▶ [What is expected]: If a line of the listing contains the string "Show", return that line.

▶ [Data for analysis]:
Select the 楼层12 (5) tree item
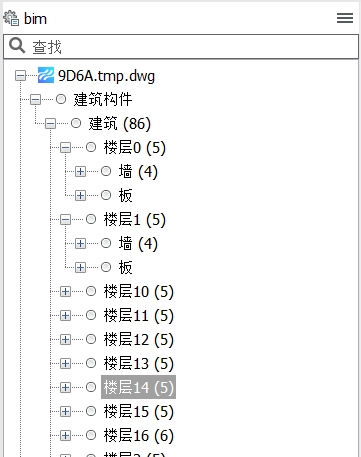[x=139, y=339]
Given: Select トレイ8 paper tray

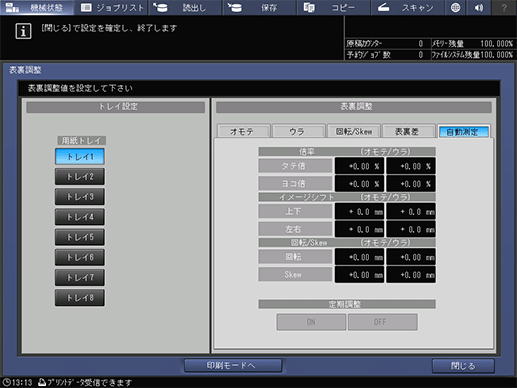Looking at the screenshot, I should (x=80, y=298).
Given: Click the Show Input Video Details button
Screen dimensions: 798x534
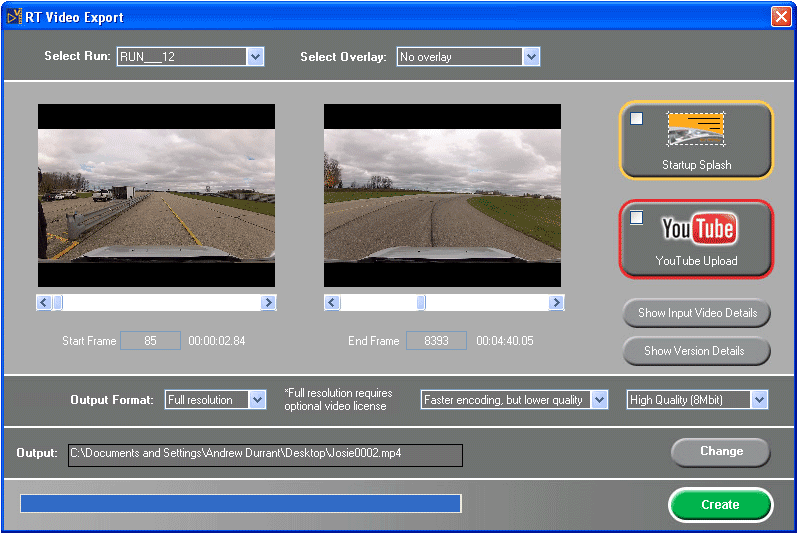Looking at the screenshot, I should point(697,313).
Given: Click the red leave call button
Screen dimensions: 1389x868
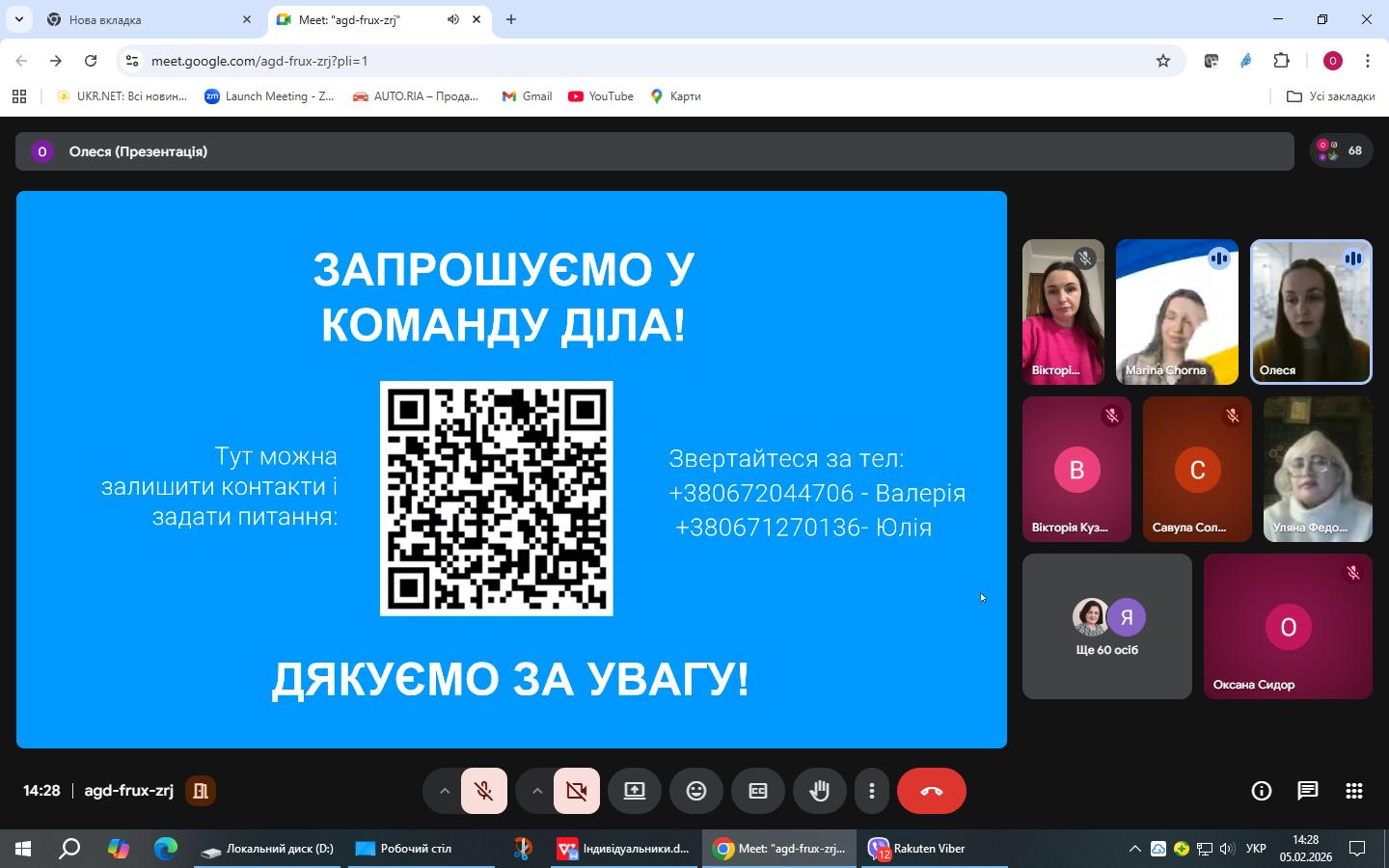Looking at the screenshot, I should pyautogui.click(x=931, y=791).
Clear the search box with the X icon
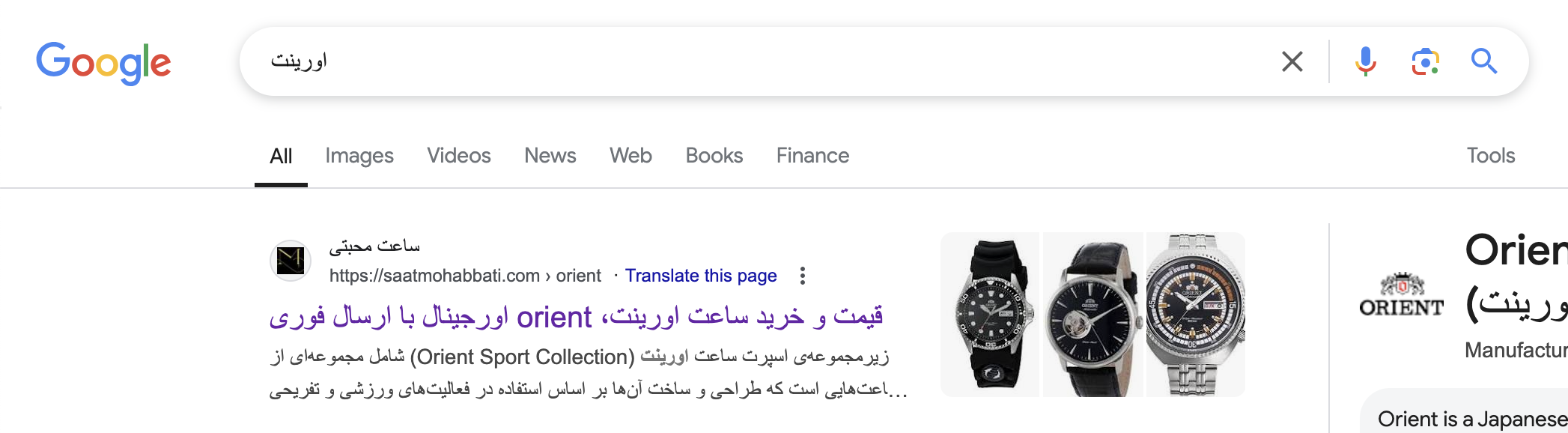The width and height of the screenshot is (1568, 433). [x=1292, y=61]
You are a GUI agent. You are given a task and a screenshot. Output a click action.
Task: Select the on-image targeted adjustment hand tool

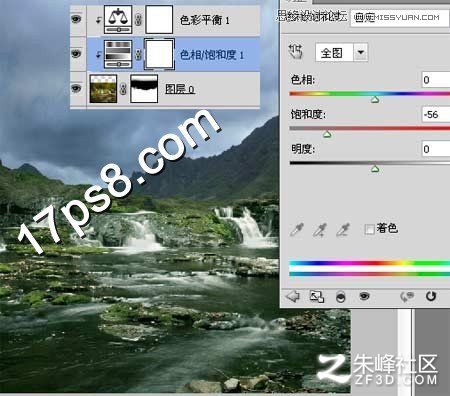pyautogui.click(x=296, y=52)
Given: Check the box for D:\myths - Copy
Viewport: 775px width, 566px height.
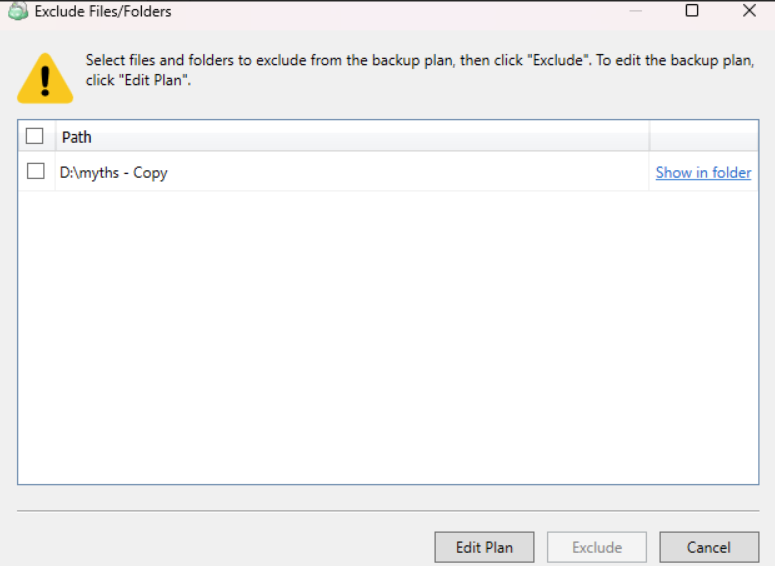Looking at the screenshot, I should [36, 171].
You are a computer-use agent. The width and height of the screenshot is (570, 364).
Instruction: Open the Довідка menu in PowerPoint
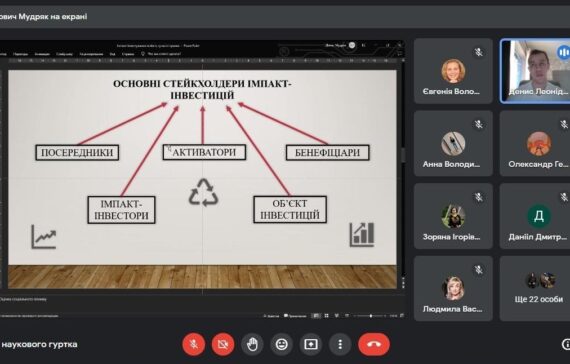point(128,54)

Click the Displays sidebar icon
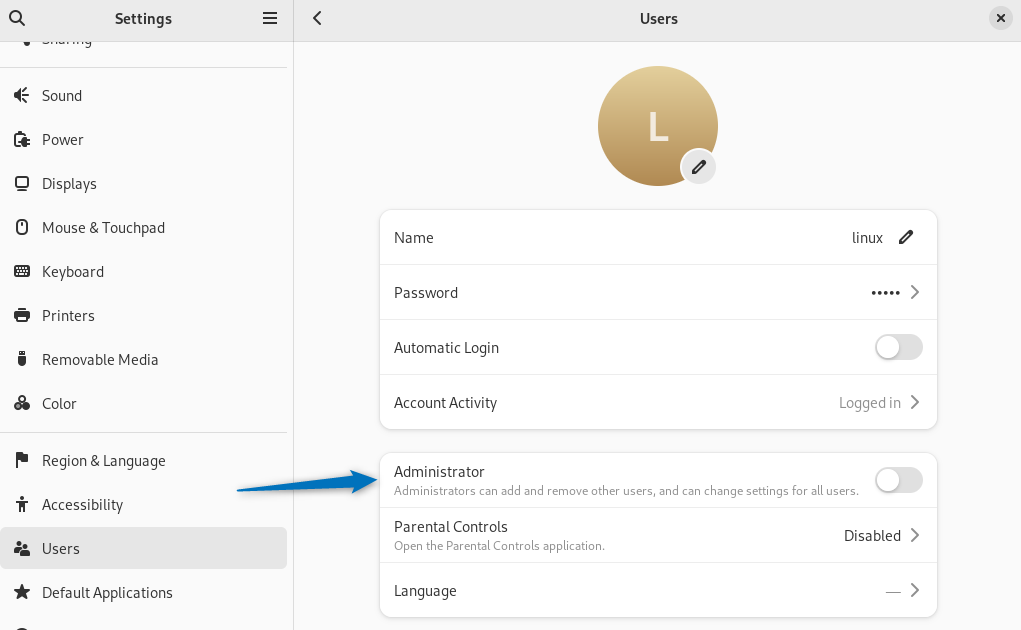coord(21,183)
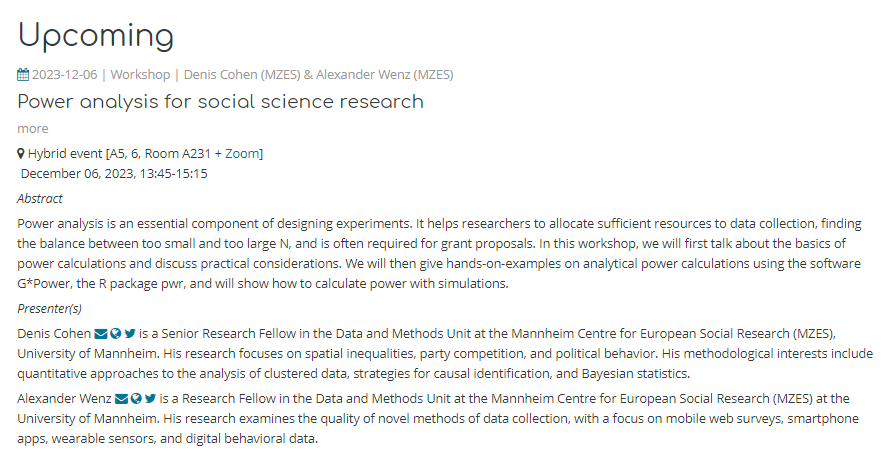Click the "Upcoming" section heading
Screen dimensions: 891x475
[96, 36]
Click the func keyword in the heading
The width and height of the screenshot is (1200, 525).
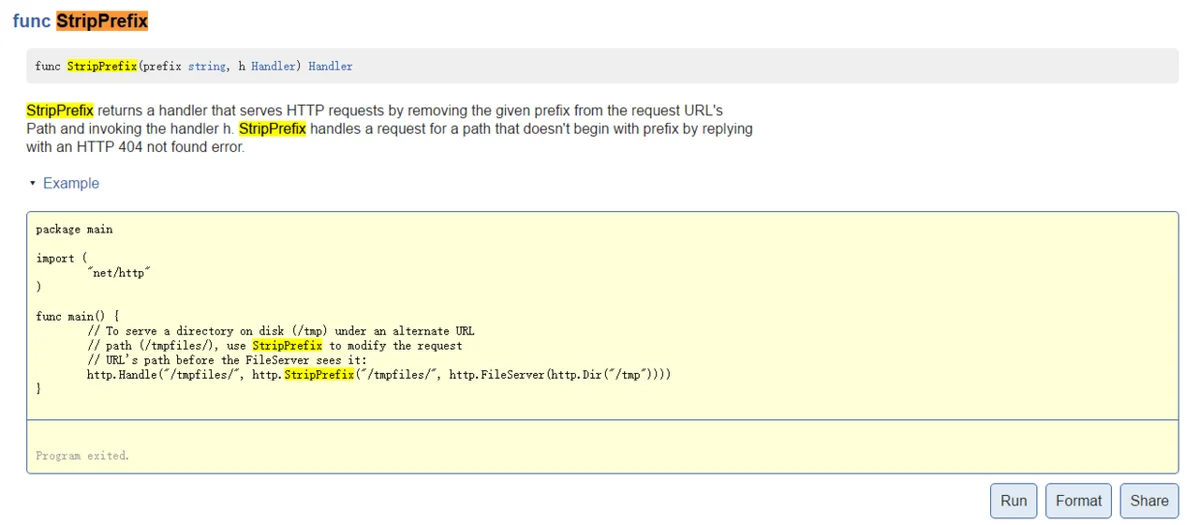coord(31,21)
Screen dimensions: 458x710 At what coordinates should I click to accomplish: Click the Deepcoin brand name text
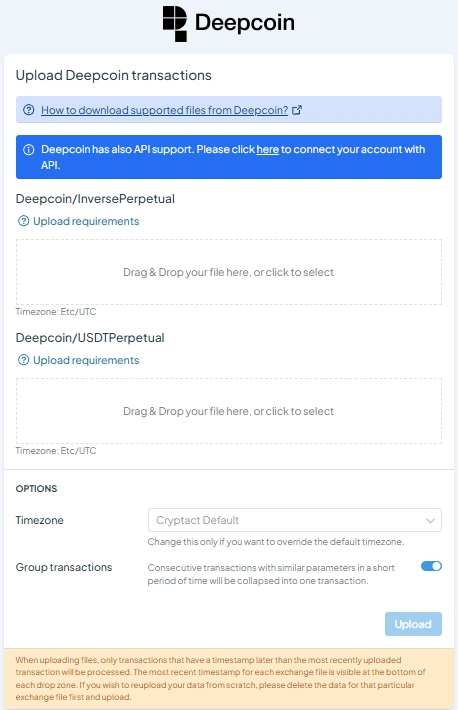tap(245, 23)
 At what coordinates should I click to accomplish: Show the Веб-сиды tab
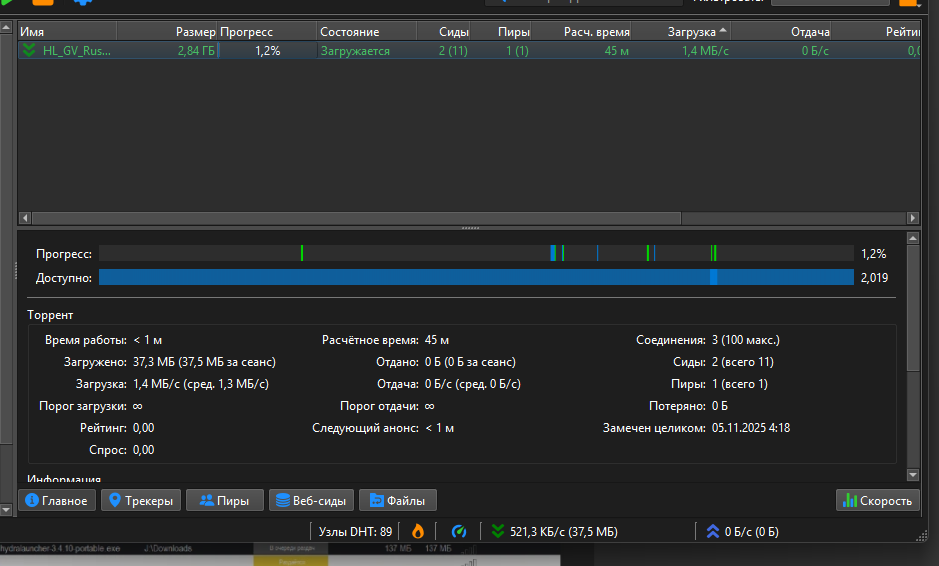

▶ [Exercise answer]:
Given: Click the Show Input Video Details button
 At what coordinates should I click to accomplish: Show the Веб-сиды tab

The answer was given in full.